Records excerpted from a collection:
•••••

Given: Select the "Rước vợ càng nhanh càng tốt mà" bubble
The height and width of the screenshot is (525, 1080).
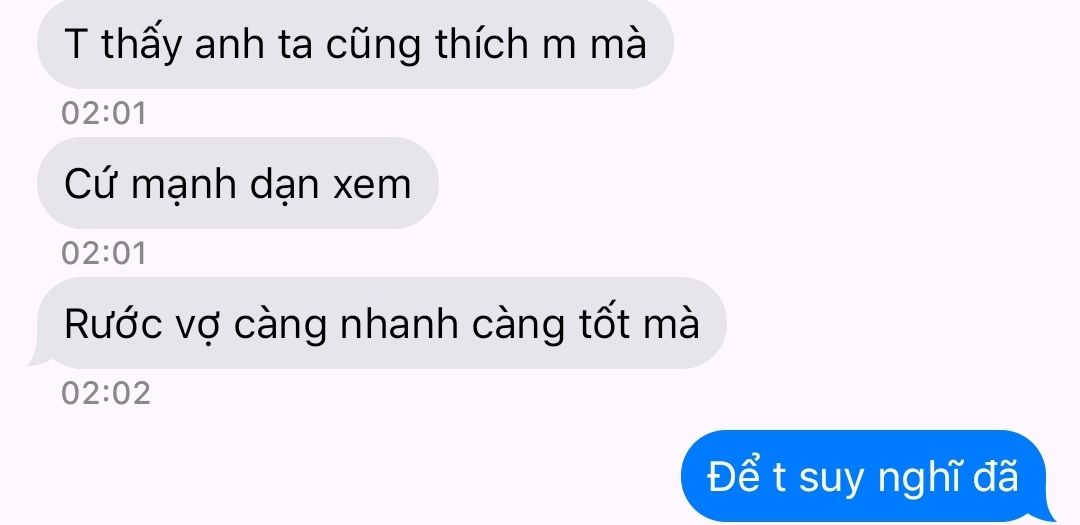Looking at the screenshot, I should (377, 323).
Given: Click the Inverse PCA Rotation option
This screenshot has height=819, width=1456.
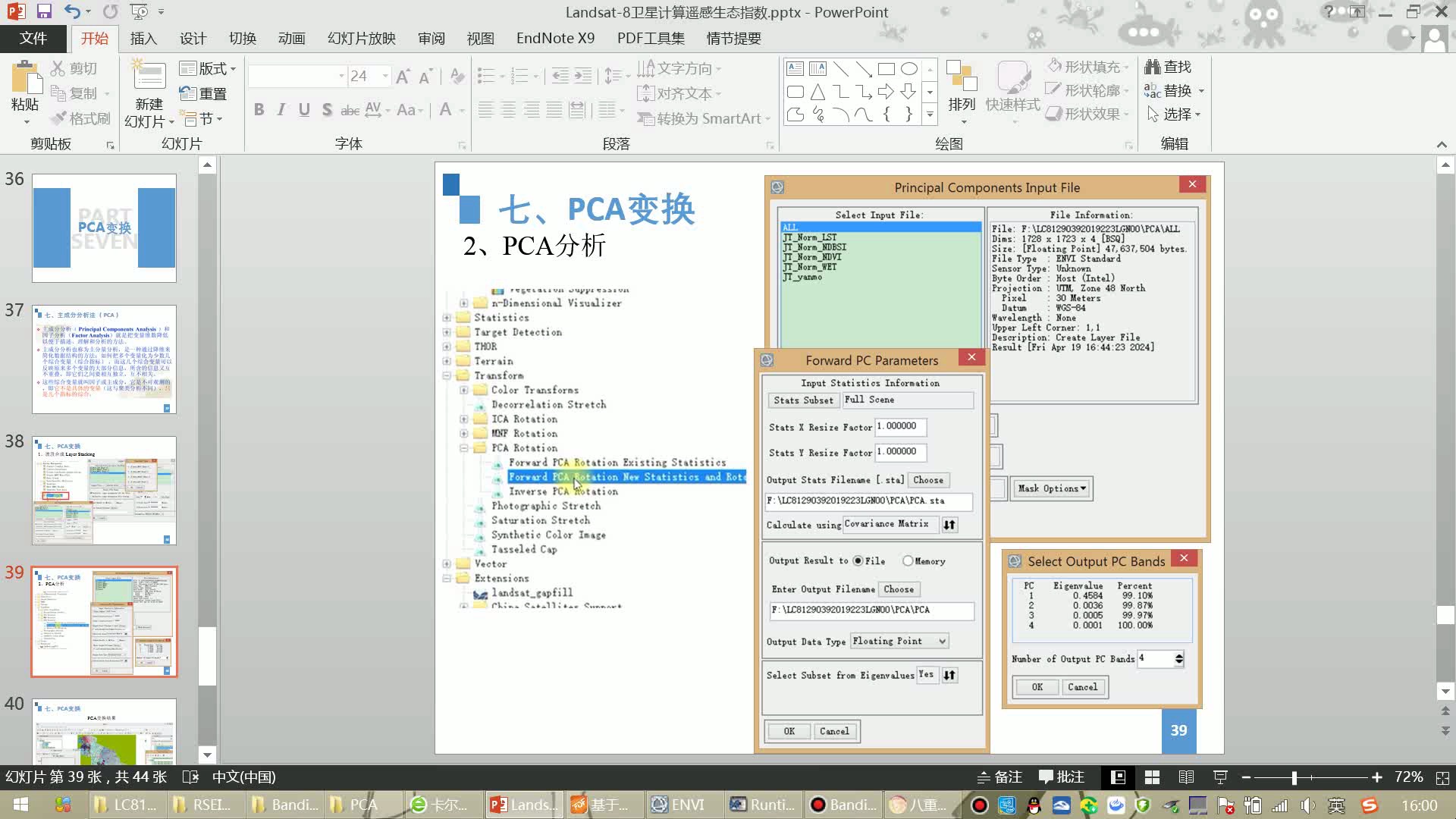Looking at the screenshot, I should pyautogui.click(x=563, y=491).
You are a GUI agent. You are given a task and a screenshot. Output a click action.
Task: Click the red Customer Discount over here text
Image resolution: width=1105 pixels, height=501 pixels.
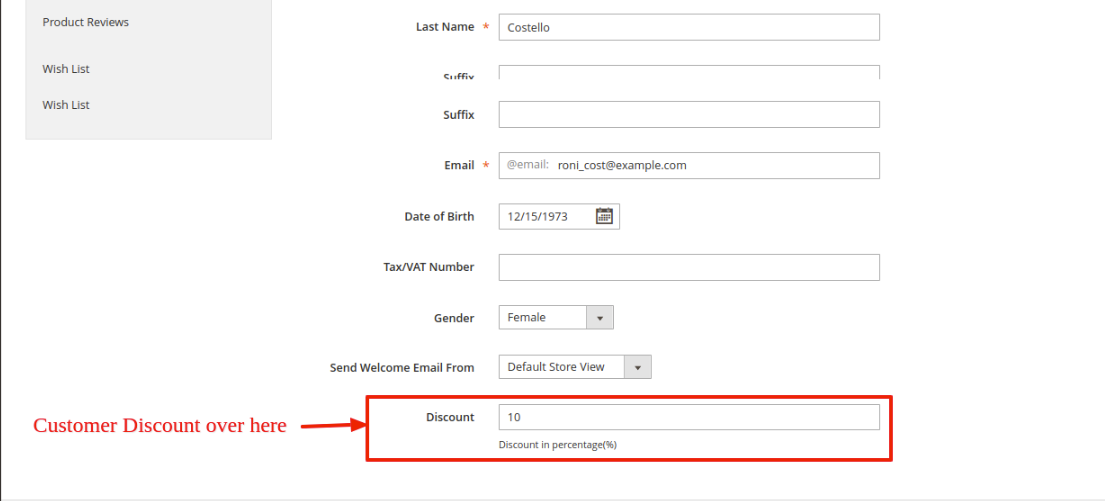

•••••

**ASSIGNMENT**. Copy exactly, and only, the lines running from the one containing "This screenshot has height=819, width=1456." through the final line of the data, and omit the pictures.

**ANSWER BOX**.
This screenshot has height=819, width=1456.
Looking at the screenshot, I should pyautogui.click(x=563, y=491).
You are a GUI agent. You are given a task and a screenshot. Output a click action.
Task: Click the red Customer Discount over here text
Image resolution: width=1105 pixels, height=501 pixels.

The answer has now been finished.